Nelson, a brewery owner and former council staffer, pointed to “workforce housing” as important, because so many people “make too much for low-income housing” and too little to pay market rents.
A question about drug use and homelessness widened the divide.
Though the candidates agreed that the city should start funding mental health and addiction services directly, rather than continuing to leave that work to King County, Oliver suggested Seattle might pay for such services and for supportive housing with “progressive revenue” — new or higher taxes on large corporations and/or wealthy people. That revenue also would make the city’s budget more resilient in recessions, Oliver said.
The city absolutely needs to spend more on affordable housing, because costly housing is the principal cause of homelessness, with drug addiction often a symptom of suffering on the streets, Oliver said.
“There are plenty of wealthy people in homes that actively use drugs,” Oliver added.
Nelson went in another direction. More spending may be needed but should only be contemplated after a better plan is developed in conjunction with the new King County Regional Homelessness Authority, with clearer cost pegs, she said.
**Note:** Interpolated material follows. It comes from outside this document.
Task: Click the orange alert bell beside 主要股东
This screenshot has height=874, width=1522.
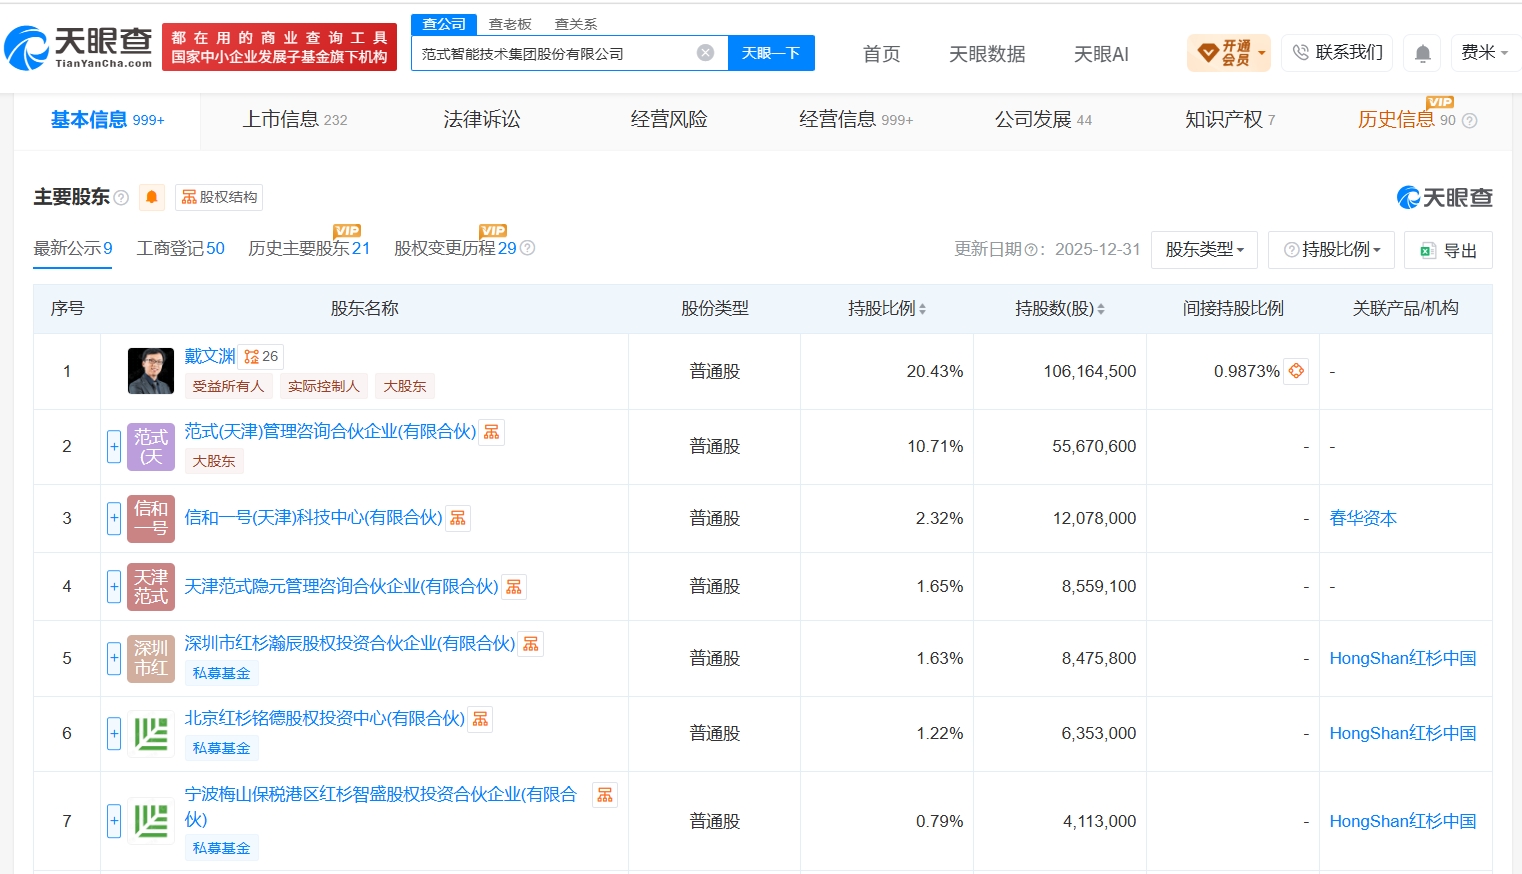Action: (152, 197)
Oliver and some others seem to think there’s “some simple way of getting out of this crisis,” by spending more money, Nelson said, arguing that Oliver’s viewpoint is “naive and ignores the reality of mental illness and addiction.”
The candidates also butted heads over encampments. Making sanitation services much more available at such sites is a public health imperative until more housing units come available, Oliver said. Nelson acknowledged that people living outside appreciate such services but said City Hall should not be “distracted” from the goal of moving people indoors and returning spaces like parks to regular uses.
Who’s the “fighter”?
Perry was on the offensive in her debate against Lambert, the longtime County Council incumbent in District 3, which stretches from Woodinville, Redmond and Sammamish to the Cascades.
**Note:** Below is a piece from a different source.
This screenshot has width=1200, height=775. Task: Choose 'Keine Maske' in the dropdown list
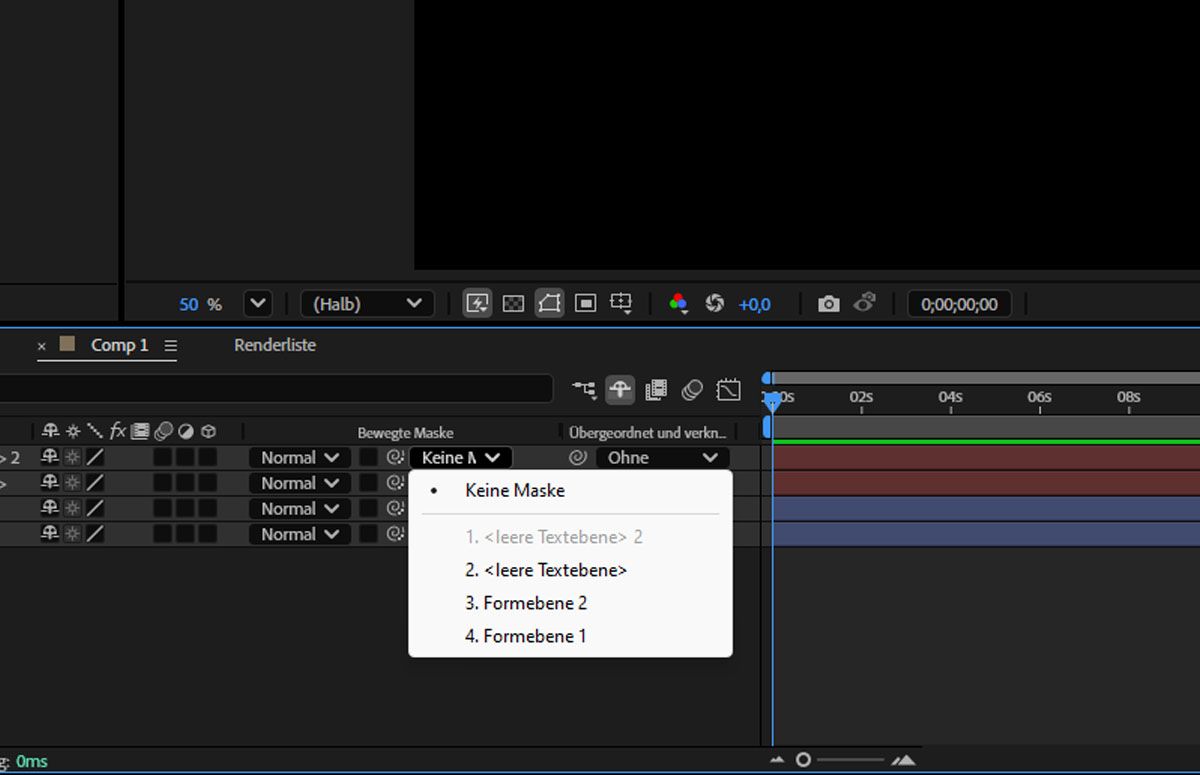515,491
The political consultant and former Seattle University administrator repeatedly made the case for new leadership.
“I’m looking at what was accomplished” and only change “could make a difference and make an improvement” considering the thousands of people who lack housing across the county, Perry said, pledging to work with religious congregations, nonprofits and other local players to shelter more people.
“We’ve seen 20 years of the same leadership … and we’re in far worse shape than we were, so you know, we just need somebody different,” she added later.
Previously a Republican state lawmaker, Lambert defended her record, saying her council votes on homelessness matters have mostly matched those of Perry’s Democratic endorsers.
Lambert was an early supporter of the “housing first” approach, she said, mentioning a Seattle project that serves formerly homeless adults with chronic alcohol use disorders.
Neither candidate offered particularly detailed plans to increase the county’s supply of housing for people with very low incomes, nor to shelter people this winter amid COVID-19 transmission concerns.
Perry brought up the county’s acquisition of a Redmond hotel for homeless housing that some neighbors said they were blindsided by, blaming the incumbent for not conducting outreach and building support ahead of time.
“My opponent doesn’t understand the difference between the executive branch and the legislative branch,” Lambert retorted. “It was an executive, not a legislative decision.”
Though Lambert agreed with Perry on various points, Perry argued she would place homelessness higher on her agenda, twice saying she would be a “fighter” for the district.